**CONSIGNES DE L'EXERCICE**
Modifiez l'extrait sur les valeurs culturelles africaines en le reprenant depuis « (Certaines familles entretiennent » et en poursuivant jusqu'à « a besoin d’eux) », avec « récit » à la place de « mythe ».

**EXTRAIT À LIRE**
◇ ◇ ◇ ◇ ◇
Des faits et actes authentiques
La tradition orale (qui malheureusement se dégrade au fil des années) a permis de constater toute la force et les valeurs culturelles du peuple africain. Nous nous permettons d’en énumérer quelques unes (avec l’aimable autorisation et l’indulgence des ancêtres):
La communication avec les morts : avant de mourir, l’esprit du mourant se promène chez tous les êtres qui lui sont chers. Il leur parle franchement et dans les détails de son projet de mourir les jours à venir. S’il ne part pas de mort naturelle, il explique et accuse. Il fait des promesses et maintient la communication avec les vivants; même à l’au-delà. Tout cela est physique…vous pouvez vous serez la main ou vous embrasser. L’esprit du mort exprime à cette occasion ses dernières volontés. Dans cette richesse culturelle, nul ne mourrait à l’étranger. Au soir de sa vie, le mourant prenait la route, rentrait sans prévenir la famille, arrivait jusque dans sa demeure et pleurait. La famille ainsi réalisait ce qui devrait arriver. Si les rites n’étaient pas bien suivis et que la mort intervenait à l’insu. Il existait encore des possibilités de rencontrer la personne décédée. Cela se passe au marché des morts où le mort apparait physiquement. il parle; il prêche.
(Certaines familles entretiennent encore aujourd’hui ce mythe de communication avec leurs regrettés qui reviennent chaque fois en famille quand on a besoin d’eux)
La sorcellerie : considérée de nos jours sous un angle péjoratif, les grands sorciers noirs ont marqué pourtant l’histoire en Afrique. Simplement, n’ont-ils pas permis à des femmes stériles de procréer? N’ont-ils pas chassé la maladie, la famine et les malédictions?…les grands sorciers ont en outre permis de démasquer les voleurs, les menteurs et les faussaires par la magie de l’esprit. Ils ont toujours donné les explications à nos rêves et nos grandes peurs. ils ont toujours su veillé sur le bien être de nos familles.
◇ ◇ ◇ ◇ ◇
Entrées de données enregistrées
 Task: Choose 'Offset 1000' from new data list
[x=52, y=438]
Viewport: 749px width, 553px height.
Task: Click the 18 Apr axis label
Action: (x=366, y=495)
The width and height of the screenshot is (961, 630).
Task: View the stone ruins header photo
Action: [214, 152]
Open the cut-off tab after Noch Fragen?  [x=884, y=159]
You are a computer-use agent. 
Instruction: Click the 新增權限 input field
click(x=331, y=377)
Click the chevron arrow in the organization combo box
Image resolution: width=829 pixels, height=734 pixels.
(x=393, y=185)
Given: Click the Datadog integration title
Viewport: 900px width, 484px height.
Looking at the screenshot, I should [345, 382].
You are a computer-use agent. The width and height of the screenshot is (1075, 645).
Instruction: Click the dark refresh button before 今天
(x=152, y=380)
◇ ◇ ◇ ◇ ◇
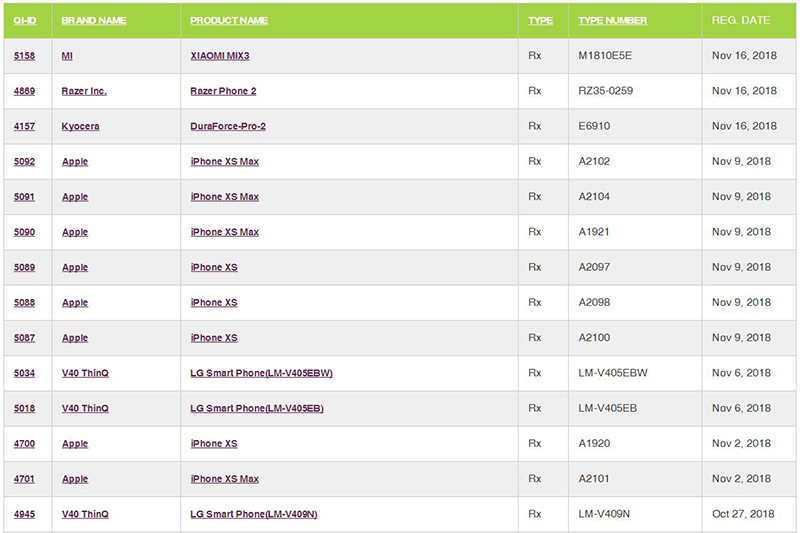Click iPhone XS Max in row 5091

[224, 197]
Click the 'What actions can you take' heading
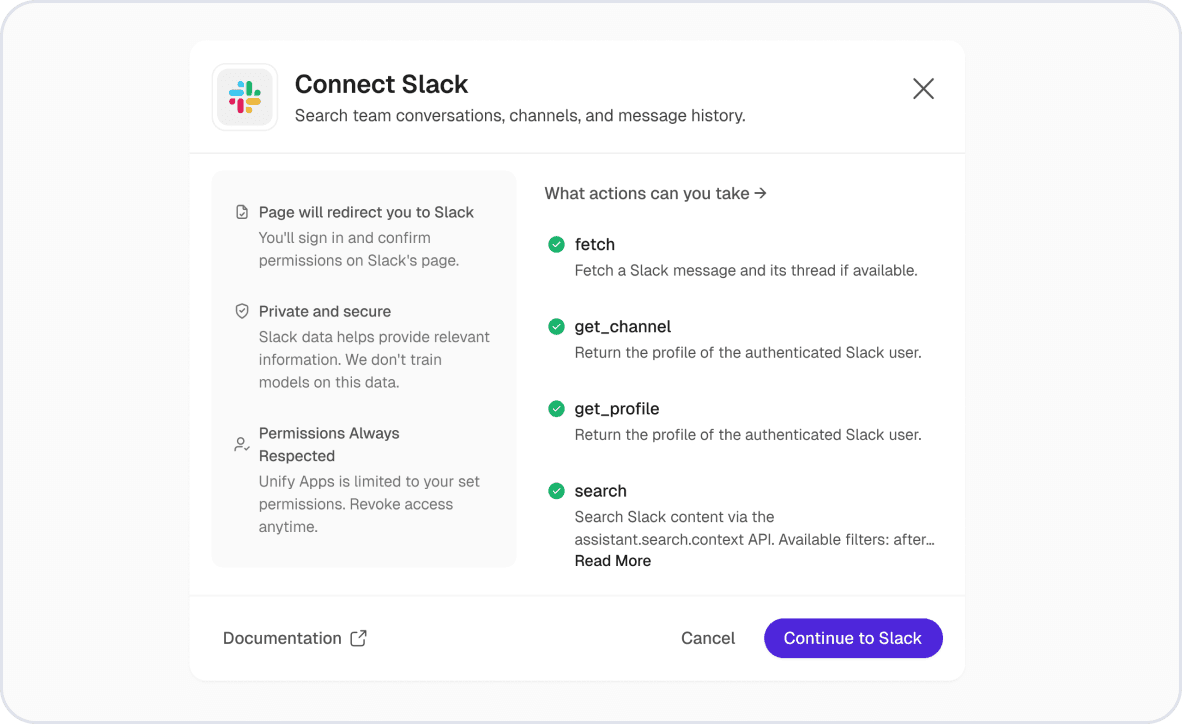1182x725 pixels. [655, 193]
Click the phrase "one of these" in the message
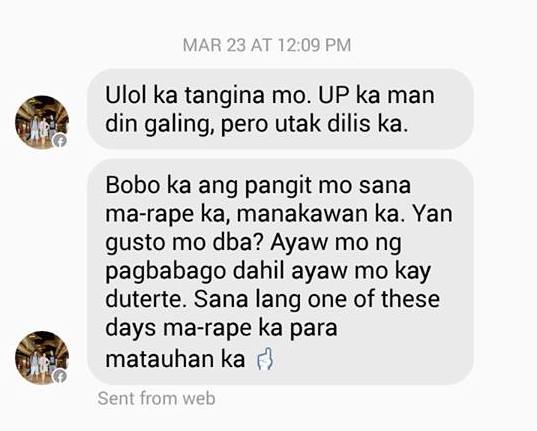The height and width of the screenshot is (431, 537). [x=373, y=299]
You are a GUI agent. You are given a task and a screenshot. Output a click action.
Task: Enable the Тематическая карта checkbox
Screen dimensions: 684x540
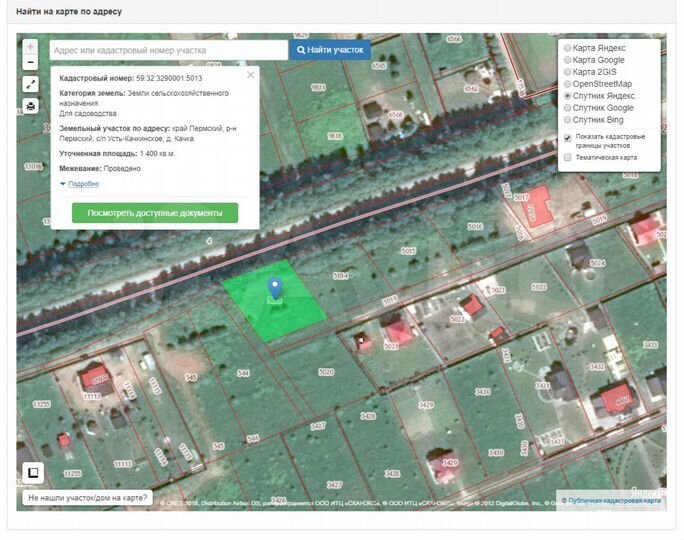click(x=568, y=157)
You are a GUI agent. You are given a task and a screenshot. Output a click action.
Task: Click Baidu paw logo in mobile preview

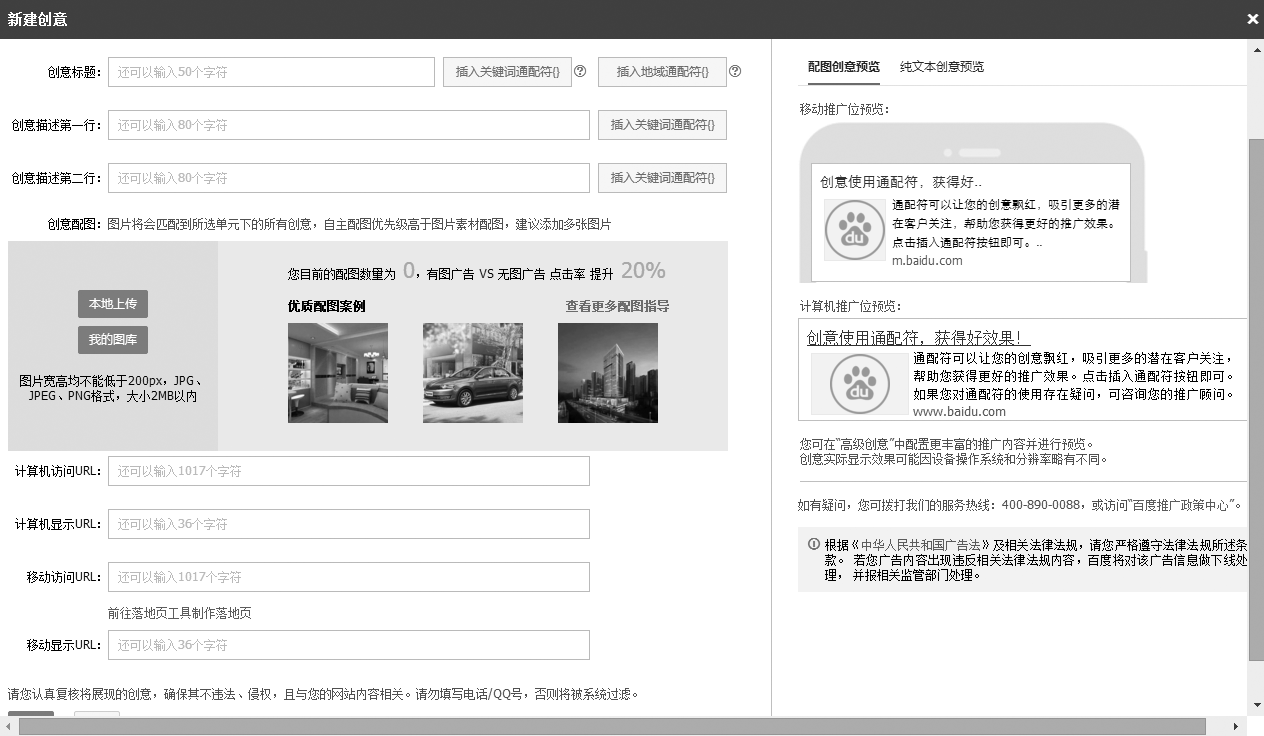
◇ ◇ ◇ ◇ ◇
**RÉPONSE CI-DESSOUS**
(Certaines familles entretiennent encore aujourd’hui ce récit de communication avec leurs regrettés qui reviennent chaque fois en famille quand on a besoin d’eux)